Included in Odam’s top five is last year’s number one restaurant Southern spot Olamaie (now at number four), as well as newcomer Suerte. As the list was restricted to restaurants in Austin, previous favorite Spicewood restaurant Apis was left off this year. Here’s the rest of the top five in its ranked order:

  • Pitchfork Pretty: “An elegant vision of Texas with enough restraint to keep from teetering into highly stylized caricature.”
  • Suerte: “the brisket tacos with the toasty sauce are some of the best I’ve ever eaten in Austin.”
  • Olamaie: “Grace, elegance, warmth, and welcome.”
  • Barley Swine: “the nimble kitchen delivers both a la carte and tasting menus that don’t skimp on creativity.”

Though Odam noted the guide “isn’t simply a list of the fanciest or most expensive restaurants,” dinner at each of these spots is generally quite expensive (a more reasonably priced option can be found at number six, with Kemuri Tatsu-ya).

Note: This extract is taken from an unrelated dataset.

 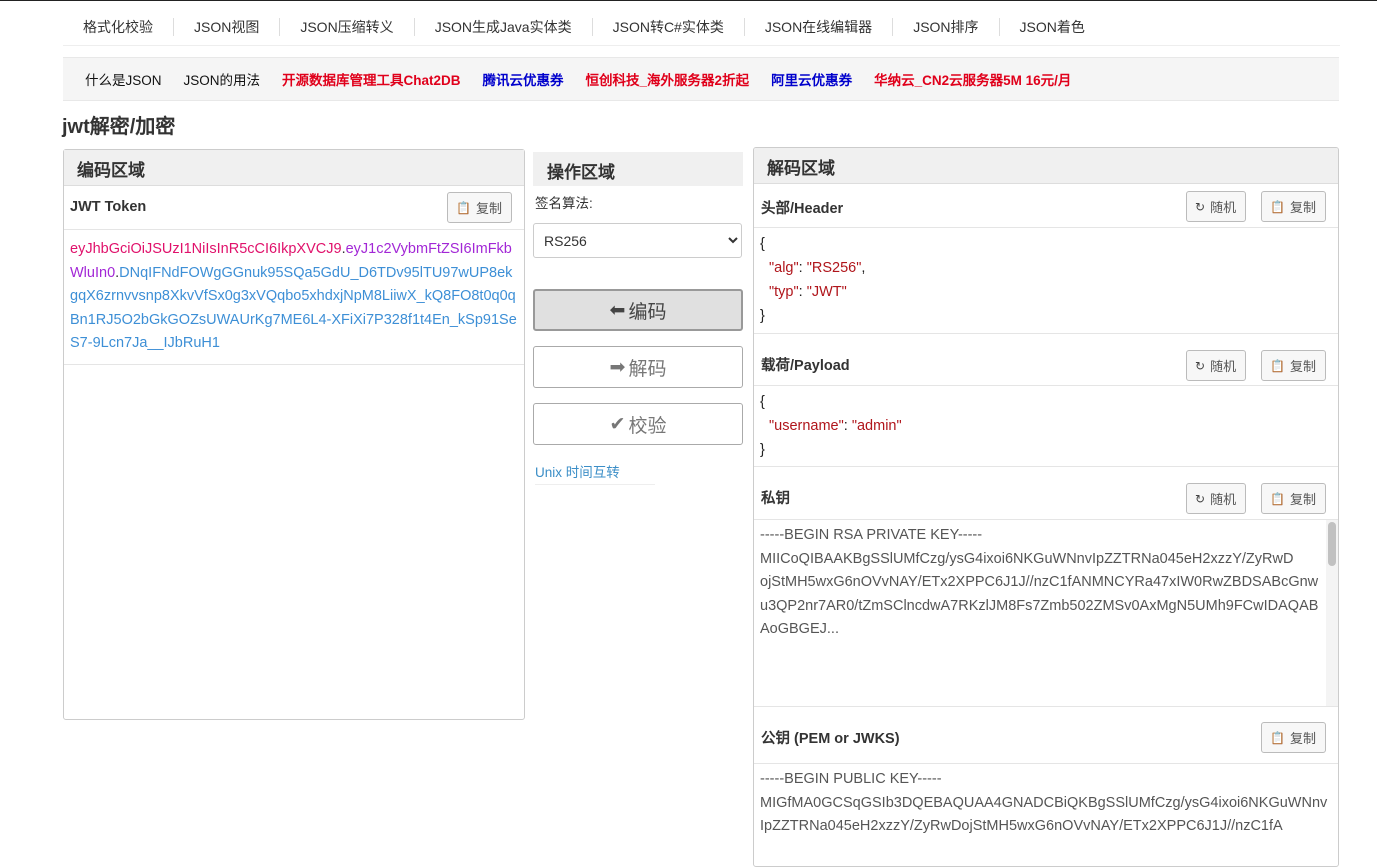 I want to click on copy-token-button: 📋 复制, so click(x=480, y=208).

Besides Suerte, other newcomers that made the general list included beer-focused The Brewer’s Table, all-day bakery Sour Duck Market, Charm Korean BBQ, Vietnamese restaurant Le Bleu, punk rock diner Holy Roller, the revamped Mattie’s at Green Pastures, Asian smokehouse Loro, and Italian sandwich shop La Matta.

Odam’s list also included all of Bryce Gilmore’s restaurants (Odd Duck, Barley Swine, and Sour Duck Market) as well as four restaurants from the McGuire Moorman Hospitality empire (Jeffrey’s, June’s All Day, Perla’s, and Elizabeth Street Café).